Eine wahre Besonderheit stellen die Gebäcke der traditionellen japanischen Patisserie „Toraya“ dar. Vor luxuriösem, puristischem Design werden außergewöhnliche Spezialitäten präsentiert. Variationen wie „Yokan“, ein süßes Gelee aus der Adzuki-Bohne mit verschiedenen Geschmacksrichtungen, oder „Monaka“, eine Art Waffelkeks in der Form einer Blume gefüllt mit cremiger Marmelade, gehören zum exquisiten Sortiment.

Zu finden: 10 Rue Saint-Florentin, 1. Arrondissement

5. Museum: Musée Picasso

Erst seit Kurzem hat das Musée Picasso nach jahrelangen Renovierungsarbeiten wieder eröffnet. Hier können aber nicht nur Picassos eigene Kunstwerke, sondern auch die anderer großer Künstler wie Henri Rousseau, Matisse und Corot bestaunt werden.

Zu finden: 5 Rue de Thorigny, 3. Arrondissement

6. Buchladen: Shakespeare & Company

Jeder, der sich für Literatur und Theater begeistern kann, ist im Buchladen von Sylvia Beach Whitman genau richtig. Sie hat den Laden von ihrem Vater übernommen und begrüßt täglich Menschen aus aller Welt, die neugierig zwischen den Regalen stöbern. Hin und wieder führen Vorlesungen in bezaubernde Welten, und sonntags kann man sich in der gemütlichen Buchhandlung zum Nachmittagstee verabreden. Nicht zuletzt findet man hier die größte Sammlung an englischsprachigen Gedichten in Paris.

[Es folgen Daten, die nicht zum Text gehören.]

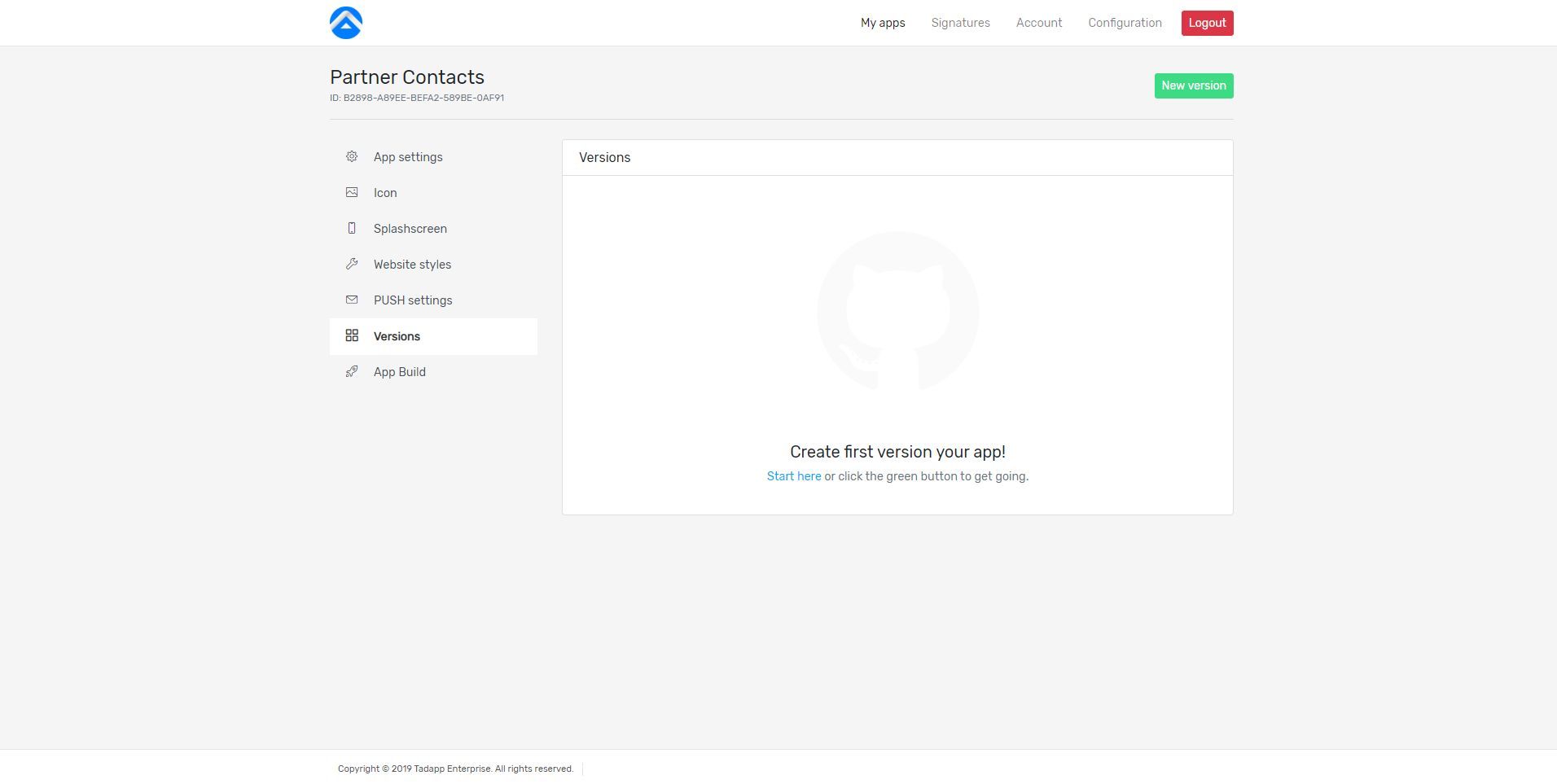The width and height of the screenshot is (1557, 784).
Task: Click the envelope icon beside PUSH settings
Action: (x=352, y=300)
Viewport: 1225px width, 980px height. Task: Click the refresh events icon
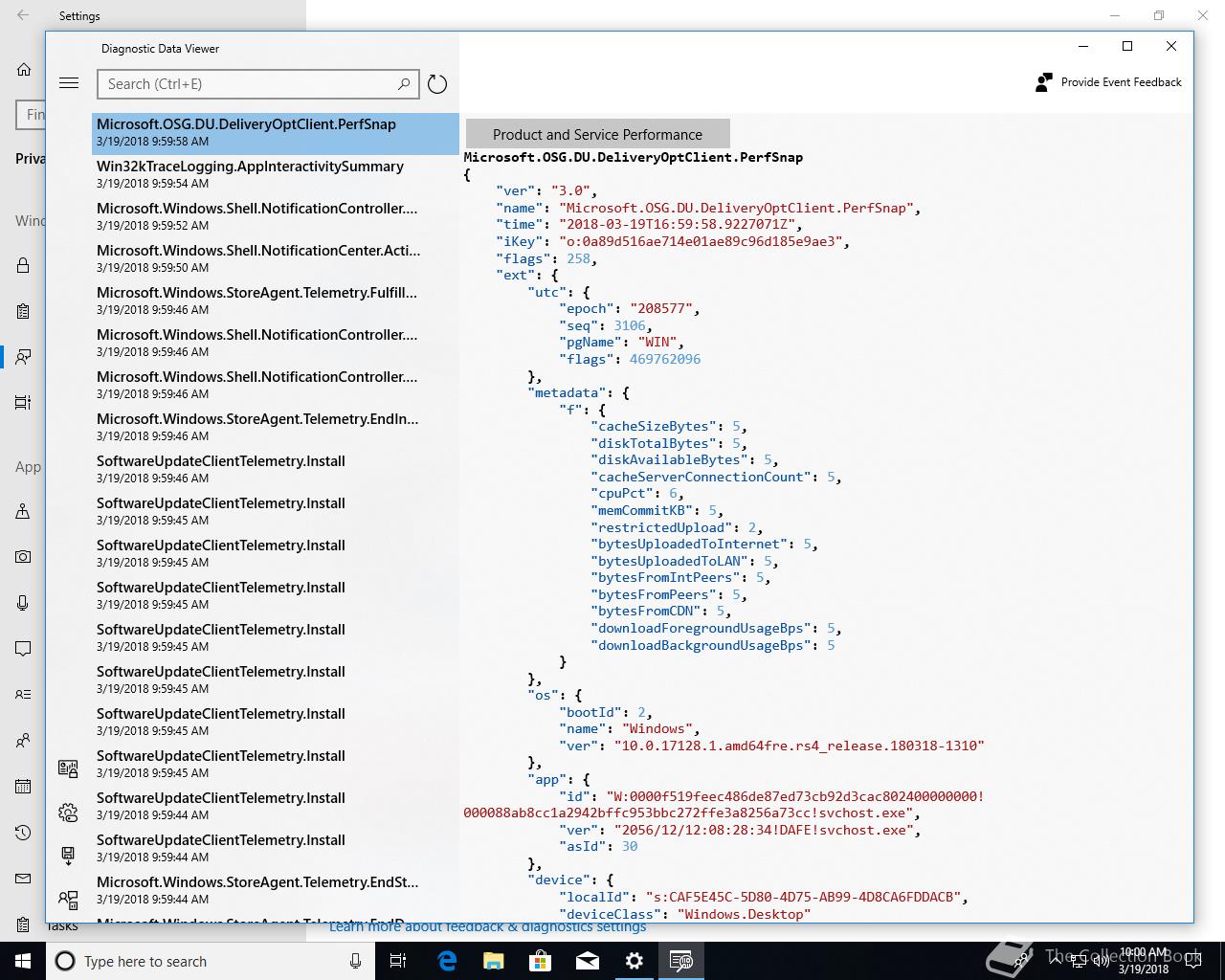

Zu finden: 37 Rue de la Bûcherie, 5. Arrondissement

7. Schokolade: Michel Chaudun

Auch ein Besuch in einer Chocolaterie darf in Paris keinesfalls fehlen. Alle Liebhaber der Kakaobohne sind nirgends besser aufgehoben als im feinen Schokoladenparadies von Michel Chaudun. In Qualität und Verarbeitung geht der Franzose keine Kompromisse ein. Er zeichnet sich durch seine Trüffel mit cremiger Ganache, Pralinen und Schokoladen aus, die es nur in seinem Laden auf der Rue d l’Université gibt.

Zu finden: 146 Rue de l’Université, 7. Arrondissement

8. Schmuck: White Bird

Im 1. Arrondissement, einem der ältesten Stadtviertel von Paris, liegt die einzigartige Boutique von White Bird, die ein Angebot an Schmuck von verschiedenen unabhängigen Designern bietet. Auch die mittlerweile bekannt gewordenen ineinander laufenden goldenen Ohrringe und Armreifen der Schmuckdesignerin Charlotte Chesnais sind bei White Bird erhältlich.

Zu finden: 38 Rue du Mont Thabor, 1.Arrondissement

9. Zeichnen: Academie de la Grande Chaumiere

Nirgends kann man wohl besser Zeichnen lernen oder sein bisheriges Wissen weiter ausbauen als bei einem Zeichenkurs mit echtem Modell. Der Workshop der Academie de la Grande Chaumiere kann ohne Voranmeldung an allen Wochentagen außer sonntags besucht werden. Alles, was benötigt wird, sind 18 Euro für die Teilnahme, Papier, Stifte und ein genauer Blick. Eine sicherlich besondere Erfahrung.

Zu finden: 14 Rue de la Grande Chaumière, 2.Arrondissement

10. Geschenke: Astier de Villatte

Vollkommen in Paris angelangt fühlt man sich zwischen der edlen Keramik, den duftenden Kerzen, prächtigen Blumensträußen und dem klassischen Interieur des Ladens von Astier de Villatte. Die beiden Autoren Benoît Astier de Villatte und Ivan Pericoli verkaufen unter ihrer Marke Kleinigkeiten und Geschenksartikel, die den Pariser Charme in sich tragen. Nicht nur die Liebe zum Detail ist das, was die beiden Herren verbindet, es ist auch dieser Hauch von Nostalgie, der sich in jedem ihrer Produkte befindet.